Let’s be honest, too. If I were buying a Surface Pro I’d actually be spending $1,200-plus because I would get the 128GB Surface Pro ($1000), and the Type cover ($130), and the display port to HDMI adapter ($40), and a 32GB microSD card ($50). You can buy a really nice laptop for $1,200.
The Surface Pro is not the only Windows 8 Pro tablet option, either. I can get most of the same advantages of a full Windows 8 experience in a tablet form factor with a Samsung Series 7 Slate, or a Dell Latitude 10, or many other available options. The Dell Latitude 10 is significantly less powerful than the Surface Pro.

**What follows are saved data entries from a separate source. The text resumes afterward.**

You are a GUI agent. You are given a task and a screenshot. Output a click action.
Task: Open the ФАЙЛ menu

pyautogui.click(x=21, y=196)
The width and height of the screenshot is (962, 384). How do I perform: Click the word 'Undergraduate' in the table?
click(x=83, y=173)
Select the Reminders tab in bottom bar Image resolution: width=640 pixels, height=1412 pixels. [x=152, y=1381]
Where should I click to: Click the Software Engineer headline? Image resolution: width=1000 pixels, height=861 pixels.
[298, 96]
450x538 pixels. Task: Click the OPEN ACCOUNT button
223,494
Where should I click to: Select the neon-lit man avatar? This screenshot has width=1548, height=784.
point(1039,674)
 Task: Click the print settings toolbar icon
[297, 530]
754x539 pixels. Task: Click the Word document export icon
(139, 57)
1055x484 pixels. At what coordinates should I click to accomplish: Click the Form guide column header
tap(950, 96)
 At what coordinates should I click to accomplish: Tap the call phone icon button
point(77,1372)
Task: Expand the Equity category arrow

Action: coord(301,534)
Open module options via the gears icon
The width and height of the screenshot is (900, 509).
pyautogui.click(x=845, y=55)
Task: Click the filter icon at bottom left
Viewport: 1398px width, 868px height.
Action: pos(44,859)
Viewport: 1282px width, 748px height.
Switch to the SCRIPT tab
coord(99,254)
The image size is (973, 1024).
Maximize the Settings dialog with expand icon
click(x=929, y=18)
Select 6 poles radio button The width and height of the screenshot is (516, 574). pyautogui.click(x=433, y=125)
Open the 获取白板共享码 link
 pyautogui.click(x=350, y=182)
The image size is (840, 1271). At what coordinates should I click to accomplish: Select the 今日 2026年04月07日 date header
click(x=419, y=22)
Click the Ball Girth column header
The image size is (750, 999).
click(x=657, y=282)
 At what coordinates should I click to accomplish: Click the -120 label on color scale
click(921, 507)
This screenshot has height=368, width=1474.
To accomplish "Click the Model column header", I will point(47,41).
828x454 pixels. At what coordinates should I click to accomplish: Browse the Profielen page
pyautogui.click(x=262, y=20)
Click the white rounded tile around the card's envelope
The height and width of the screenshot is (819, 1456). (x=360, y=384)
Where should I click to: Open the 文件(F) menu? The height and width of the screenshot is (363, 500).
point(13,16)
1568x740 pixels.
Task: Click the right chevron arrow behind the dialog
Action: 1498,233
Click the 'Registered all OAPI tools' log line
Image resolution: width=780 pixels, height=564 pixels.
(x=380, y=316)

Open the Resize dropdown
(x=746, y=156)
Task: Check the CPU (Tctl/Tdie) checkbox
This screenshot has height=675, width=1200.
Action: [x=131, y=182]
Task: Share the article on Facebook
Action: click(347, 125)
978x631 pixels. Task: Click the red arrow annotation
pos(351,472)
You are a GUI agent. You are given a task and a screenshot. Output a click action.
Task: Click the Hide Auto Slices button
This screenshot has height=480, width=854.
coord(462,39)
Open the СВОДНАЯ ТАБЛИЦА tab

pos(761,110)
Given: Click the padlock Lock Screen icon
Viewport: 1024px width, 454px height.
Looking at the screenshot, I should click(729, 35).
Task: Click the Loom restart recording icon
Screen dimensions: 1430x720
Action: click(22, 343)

It’s about half the computer in terms of processing and storage–with an Intel Atom processor, 2GB of RAM, and 32GB SSD–and it costs about half as much–starting at only $500. For $850, though, you can bump the storage to 64GB, and add a digitizer pen, removable battery, AT&T cellular connectivity, and a docking station.
As it stands now, it’s hard for me to say. The Surface Pro is an exceptionally well-engineered device. It feels solid, and sturdy. Most of the complaints and issues I’ve had have been more with Windows 8 than with the Surface Pro itself. I am not looking forward to boxing up the Surface Pro and shipping it back to Microsoft. That said, I have no plans to rush out and spend $1,200, or even $900 to buy one.
There’s a lot of potential there. I’m hopeful that Microsoft’s stronger relationship with Dell may result in some sort of hybrid Windows 8 Pro tablet that incorporates the strengths of both. If the “Surface Pro 2” incorporates a docking station and cellular connectivity it will be a much stronger device than the current version.
The bottom line is this. If you already have a desktop or laptop PC, you probably won’t want to buy a Surface Pro as your add-on tablet device. You can choose from a multitude of other tablets–including the Surface RT–for significantly less money. When it comes to a purchasing decision, the Surface Pro is more PC than tablet.
For businesses or consumers who are in the market for a new PC, though, the Surface Pro is worthy of consideration. Businesses in particular should be looking very seriously at Windows 8 Pro tablets like the Surface Pro because they fill the Windows PC, and mobile device roles in one device that can be connected to and managed from the existing Windows network domain.